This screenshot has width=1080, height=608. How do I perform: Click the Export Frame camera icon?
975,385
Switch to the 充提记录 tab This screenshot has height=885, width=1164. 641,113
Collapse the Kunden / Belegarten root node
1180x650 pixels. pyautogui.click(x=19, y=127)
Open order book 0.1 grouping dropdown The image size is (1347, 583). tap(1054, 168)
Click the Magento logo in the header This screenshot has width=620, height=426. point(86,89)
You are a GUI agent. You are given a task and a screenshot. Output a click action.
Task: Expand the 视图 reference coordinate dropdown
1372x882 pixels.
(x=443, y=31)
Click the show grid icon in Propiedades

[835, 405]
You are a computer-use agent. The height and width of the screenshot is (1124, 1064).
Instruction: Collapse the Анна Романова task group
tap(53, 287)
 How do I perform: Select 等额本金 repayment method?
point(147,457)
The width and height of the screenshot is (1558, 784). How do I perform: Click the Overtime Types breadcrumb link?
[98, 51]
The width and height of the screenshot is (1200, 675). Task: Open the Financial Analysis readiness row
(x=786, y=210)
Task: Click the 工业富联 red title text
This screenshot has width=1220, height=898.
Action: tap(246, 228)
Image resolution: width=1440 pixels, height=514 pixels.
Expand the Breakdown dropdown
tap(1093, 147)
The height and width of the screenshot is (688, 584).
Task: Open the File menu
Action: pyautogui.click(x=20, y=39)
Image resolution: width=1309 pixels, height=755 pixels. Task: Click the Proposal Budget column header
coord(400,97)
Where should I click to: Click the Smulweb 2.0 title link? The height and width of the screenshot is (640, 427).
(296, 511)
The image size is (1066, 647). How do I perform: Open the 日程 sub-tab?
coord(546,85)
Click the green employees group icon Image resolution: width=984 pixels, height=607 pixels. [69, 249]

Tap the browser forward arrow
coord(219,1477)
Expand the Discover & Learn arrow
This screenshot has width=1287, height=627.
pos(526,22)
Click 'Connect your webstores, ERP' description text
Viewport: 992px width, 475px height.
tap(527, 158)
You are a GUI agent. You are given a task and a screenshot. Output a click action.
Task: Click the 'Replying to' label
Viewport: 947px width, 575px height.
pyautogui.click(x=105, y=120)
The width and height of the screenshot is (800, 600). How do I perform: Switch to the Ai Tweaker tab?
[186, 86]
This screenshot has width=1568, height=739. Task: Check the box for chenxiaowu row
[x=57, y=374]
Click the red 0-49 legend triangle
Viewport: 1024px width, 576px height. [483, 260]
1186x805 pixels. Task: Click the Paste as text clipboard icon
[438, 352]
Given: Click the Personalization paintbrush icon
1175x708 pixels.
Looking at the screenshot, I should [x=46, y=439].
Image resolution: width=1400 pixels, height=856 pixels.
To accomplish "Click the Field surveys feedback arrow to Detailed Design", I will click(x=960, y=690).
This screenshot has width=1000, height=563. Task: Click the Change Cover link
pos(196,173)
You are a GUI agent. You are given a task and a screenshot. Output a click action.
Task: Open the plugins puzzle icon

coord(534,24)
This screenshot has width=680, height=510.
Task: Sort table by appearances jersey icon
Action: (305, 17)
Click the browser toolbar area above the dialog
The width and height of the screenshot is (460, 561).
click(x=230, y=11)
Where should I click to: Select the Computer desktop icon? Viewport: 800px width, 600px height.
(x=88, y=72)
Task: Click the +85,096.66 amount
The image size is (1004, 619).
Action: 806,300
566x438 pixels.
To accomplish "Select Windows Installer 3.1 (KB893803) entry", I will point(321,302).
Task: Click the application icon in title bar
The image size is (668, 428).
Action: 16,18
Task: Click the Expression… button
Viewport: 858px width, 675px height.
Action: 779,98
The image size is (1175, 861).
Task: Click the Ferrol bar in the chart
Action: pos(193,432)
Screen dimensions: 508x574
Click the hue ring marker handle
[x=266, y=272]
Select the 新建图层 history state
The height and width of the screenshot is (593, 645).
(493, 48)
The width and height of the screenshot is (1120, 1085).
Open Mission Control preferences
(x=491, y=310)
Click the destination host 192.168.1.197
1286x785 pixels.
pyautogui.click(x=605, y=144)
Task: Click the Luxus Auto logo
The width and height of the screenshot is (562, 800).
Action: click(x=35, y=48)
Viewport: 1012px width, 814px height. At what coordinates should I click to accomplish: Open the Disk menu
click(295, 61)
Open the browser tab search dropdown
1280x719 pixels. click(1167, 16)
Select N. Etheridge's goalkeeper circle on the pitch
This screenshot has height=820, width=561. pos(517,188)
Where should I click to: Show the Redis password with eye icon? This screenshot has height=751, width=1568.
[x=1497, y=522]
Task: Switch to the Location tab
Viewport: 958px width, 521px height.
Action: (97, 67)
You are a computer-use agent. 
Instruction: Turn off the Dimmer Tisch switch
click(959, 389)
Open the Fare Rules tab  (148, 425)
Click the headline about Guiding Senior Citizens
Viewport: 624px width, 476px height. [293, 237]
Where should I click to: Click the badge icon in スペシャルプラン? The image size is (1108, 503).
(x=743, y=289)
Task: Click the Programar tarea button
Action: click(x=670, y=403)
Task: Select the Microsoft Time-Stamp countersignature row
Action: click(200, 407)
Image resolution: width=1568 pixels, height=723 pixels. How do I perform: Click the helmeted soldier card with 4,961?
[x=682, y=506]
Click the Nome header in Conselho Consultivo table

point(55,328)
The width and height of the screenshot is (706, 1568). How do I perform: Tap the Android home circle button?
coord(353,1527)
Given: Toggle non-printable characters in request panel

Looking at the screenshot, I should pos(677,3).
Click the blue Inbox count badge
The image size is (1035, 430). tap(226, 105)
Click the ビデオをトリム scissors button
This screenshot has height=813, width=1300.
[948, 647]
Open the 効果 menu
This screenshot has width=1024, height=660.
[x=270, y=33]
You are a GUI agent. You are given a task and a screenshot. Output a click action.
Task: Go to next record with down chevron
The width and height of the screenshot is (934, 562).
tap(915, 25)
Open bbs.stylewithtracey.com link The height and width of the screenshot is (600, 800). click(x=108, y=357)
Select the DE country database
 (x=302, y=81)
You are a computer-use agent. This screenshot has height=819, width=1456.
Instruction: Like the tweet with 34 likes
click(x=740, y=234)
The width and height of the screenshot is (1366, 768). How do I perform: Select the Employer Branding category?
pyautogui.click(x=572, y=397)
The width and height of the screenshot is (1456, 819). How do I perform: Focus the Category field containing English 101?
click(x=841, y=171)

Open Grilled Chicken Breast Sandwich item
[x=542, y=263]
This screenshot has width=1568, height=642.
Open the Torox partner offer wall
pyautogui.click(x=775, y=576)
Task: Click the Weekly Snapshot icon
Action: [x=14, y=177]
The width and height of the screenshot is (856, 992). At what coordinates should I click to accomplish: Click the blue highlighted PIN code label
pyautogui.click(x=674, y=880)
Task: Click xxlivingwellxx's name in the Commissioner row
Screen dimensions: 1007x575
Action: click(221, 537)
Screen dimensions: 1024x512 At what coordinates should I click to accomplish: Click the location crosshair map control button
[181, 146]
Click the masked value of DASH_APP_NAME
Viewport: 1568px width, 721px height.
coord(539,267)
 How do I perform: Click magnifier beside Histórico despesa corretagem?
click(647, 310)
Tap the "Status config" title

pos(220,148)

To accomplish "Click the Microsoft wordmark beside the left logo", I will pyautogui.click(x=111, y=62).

--- Work task ---
Set the records above down again. Match them exactly.

--- Answer to the exercise ---
This screenshot has width=1080, height=608. How do I perform: Click the Export Frame camera icon?
975,385
Switch to the 充提记录 tab This screenshot has height=885, width=1164. 641,113
Collapse the Kunden / Belegarten root node
1180x650 pixels. pyautogui.click(x=19, y=127)
Open order book 0.1 grouping dropdown The image size is (1347, 583). tap(1054, 168)
Click the Magento logo in the header This screenshot has width=620, height=426. point(86,89)
You are a GUI agent. You are given a task and a screenshot. Output a click action.
Task: Expand the 视图 reference coordinate dropdown
1372x882 pixels.
(x=443, y=31)
Click the show grid icon in Propiedades

[835, 405]
You are a computer-use agent. The height and width of the screenshot is (1124, 1064).
Instruction: Collapse the Анна Романова task group
tap(53, 287)
 How do I perform: Select 等额本金 repayment method?
point(147,457)
The width and height of the screenshot is (1558, 784). How do I perform: Click the Overtime Types breadcrumb link?
[98, 51]
The width and height of the screenshot is (1200, 675). Task: Open the Financial Analysis readiness row
(x=786, y=210)
Task: Click the 工业富联 red title text
This screenshot has width=1220, height=898.
Action: tap(246, 228)
Image resolution: width=1440 pixels, height=514 pixels.
Expand the Breakdown dropdown
tap(1093, 147)
The height and width of the screenshot is (688, 584).
Task: Open the File menu
Action: pyautogui.click(x=20, y=39)
Image resolution: width=1309 pixels, height=755 pixels. Task: Click the Proposal Budget column header
coord(400,97)
Where should I click to: Click the Smulweb 2.0 title link? The height and width of the screenshot is (640, 427).
(296, 511)
The image size is (1066, 647). How do I perform: Open the 日程 sub-tab?
coord(546,85)
Click the green employees group icon Image resolution: width=984 pixels, height=607 pixels. [69, 249]

Tap the browser forward arrow
coord(219,1477)
Expand the Discover & Learn arrow
This screenshot has width=1287, height=627.
pos(526,22)
Click 'Connect your webstores, ERP' description text
Viewport: 992px width, 475px height.
tap(527, 158)
You are a GUI agent. You are given a task and a screenshot. Output a click action.
Task: Click the 'Replying to' label
Viewport: 947px width, 575px height.
pyautogui.click(x=105, y=120)
The width and height of the screenshot is (800, 600). How do I perform: Switch to the Ai Tweaker tab?
[186, 86]
This screenshot has width=1568, height=739. Task: Check the box for chenxiaowu row
[x=57, y=374]
Click the red 0-49 legend triangle
Viewport: 1024px width, 576px height. [483, 260]
1186x805 pixels. Task: Click the Paste as text clipboard icon
[438, 352]
Given: Click the Personalization paintbrush icon
1175x708 pixels.
Looking at the screenshot, I should [x=46, y=439].
Image resolution: width=1400 pixels, height=856 pixels.
To accomplish "Click the Field surveys feedback arrow to Detailed Design", I will click(x=960, y=690).
This screenshot has width=1000, height=563. Task: Click the Change Cover link
pos(196,173)
You are a GUI agent. You are given a task and a screenshot. Output a click action.
Task: Open the plugins puzzle icon

coord(534,24)
This screenshot has width=680, height=510.
Task: Sort table by appearances jersey icon
Action: (305, 17)
Click the browser toolbar area above the dialog
The width and height of the screenshot is (460, 561).
click(x=230, y=11)
Where should I click to: Select the Computer desktop icon? Viewport: 800px width, 600px height.
(x=88, y=72)
Task: Click the +85,096.66 amount
The image size is (1004, 619).
Action: 806,300
566x438 pixels.
To accomplish "Select Windows Installer 3.1 (KB893803) entry", I will point(321,302).
Task: Click the application icon in title bar
The image size is (668, 428).
Action: 16,18
Task: Click the Expression… button
Viewport: 858px width, 675px height.
Action: 779,98
The image size is (1175, 861).
Task: Click the Ferrol bar in the chart
Action: pos(193,432)
Screen dimensions: 508x574
Click the hue ring marker handle
[x=266, y=272]
Select the 新建图层 history state
The height and width of the screenshot is (593, 645).
(493, 48)
The width and height of the screenshot is (1120, 1085).
Open Mission Control preferences
(x=491, y=310)
Click the destination host 192.168.1.197
1286x785 pixels.
pyautogui.click(x=605, y=144)
Task: Click the Luxus Auto logo
The width and height of the screenshot is (562, 800).
Action: click(x=35, y=48)
Viewport: 1012px width, 814px height. At what coordinates should I click to accomplish: Open the Disk menu
click(295, 61)
Open the browser tab search dropdown
1280x719 pixels. click(1167, 16)
Select N. Etheridge's goalkeeper circle on the pitch
This screenshot has height=820, width=561. pos(517,188)
Where should I click to: Show the Redis password with eye icon? This screenshot has height=751, width=1568.
[x=1497, y=522]
Task: Switch to the Location tab
Viewport: 958px width, 521px height.
Action: (97, 67)
You are a computer-use agent. 
Instruction: Turn off the Dimmer Tisch switch
click(959, 389)
Open the Fare Rules tab  (148, 425)
Click the headline about Guiding Senior Citizens
Viewport: 624px width, 476px height. [293, 237]
Where should I click to: Click the badge icon in スペシャルプラン? The image size is (1108, 503).
(x=743, y=289)
Task: Click the Programar tarea button
Action: click(x=670, y=403)
Task: Select the Microsoft Time-Stamp countersignature row
Action: click(200, 407)
Image resolution: width=1568 pixels, height=723 pixels. How do I perform: Click the helmeted soldier card with 4,961?
[x=682, y=506]
Click the Nome header in Conselho Consultivo table

point(55,328)
The width and height of the screenshot is (706, 1568). How do I perform: Tap the Android home circle button?
coord(353,1527)
Given: Toggle non-printable characters in request panel

Looking at the screenshot, I should pos(677,3).
Click the blue Inbox count badge
The image size is (1035, 430). tap(226, 105)
Click the ビデオをトリム scissors button
This screenshot has height=813, width=1300.
[948, 647]
Open the 効果 menu
This screenshot has width=1024, height=660.
[x=270, y=33]
You are a GUI agent. You are given a task and a screenshot. Output a click action.
Task: Go to next record with down chevron
The width and height of the screenshot is (934, 562).
tap(915, 25)
Open bbs.stylewithtracey.com link The height and width of the screenshot is (600, 800). click(x=108, y=357)
Select the DE country database
 (x=302, y=81)
You are a computer-use agent. This screenshot has height=819, width=1456.
Instruction: Like the tweet with 34 likes
click(x=740, y=234)
The width and height of the screenshot is (1366, 768). How do I perform: Select the Employer Branding category?
pyautogui.click(x=572, y=397)
The width and height of the screenshot is (1456, 819). How do I perform: Focus the Category field containing English 101?
click(x=841, y=171)

Open Grilled Chicken Breast Sandwich item
[x=542, y=263]
This screenshot has width=1568, height=642.
Open the Torox partner offer wall
pyautogui.click(x=775, y=576)
Task: Click the Weekly Snapshot icon
Action: [x=14, y=177]
The width and height of the screenshot is (856, 992). At what coordinates should I click to accomplish: Click the blue highlighted PIN code label
pyautogui.click(x=674, y=880)
Task: Click xxlivingwellxx's name in the Commissioner row
Screen dimensions: 1007x575
Action: click(221, 537)
Screen dimensions: 1024x512 At what coordinates should I click to accomplish: Click the location crosshair map control button
[181, 146]
Click the masked value of DASH_APP_NAME
Viewport: 1568px width, 721px height.
coord(539,267)
 How do I perform: Click magnifier beside Histórico despesa corretagem?
click(647, 310)
Tap the "Status config" title

pos(220,148)

To accomplish "Click the Microsoft wordmark beside the left logo", I will pyautogui.click(x=111, y=62).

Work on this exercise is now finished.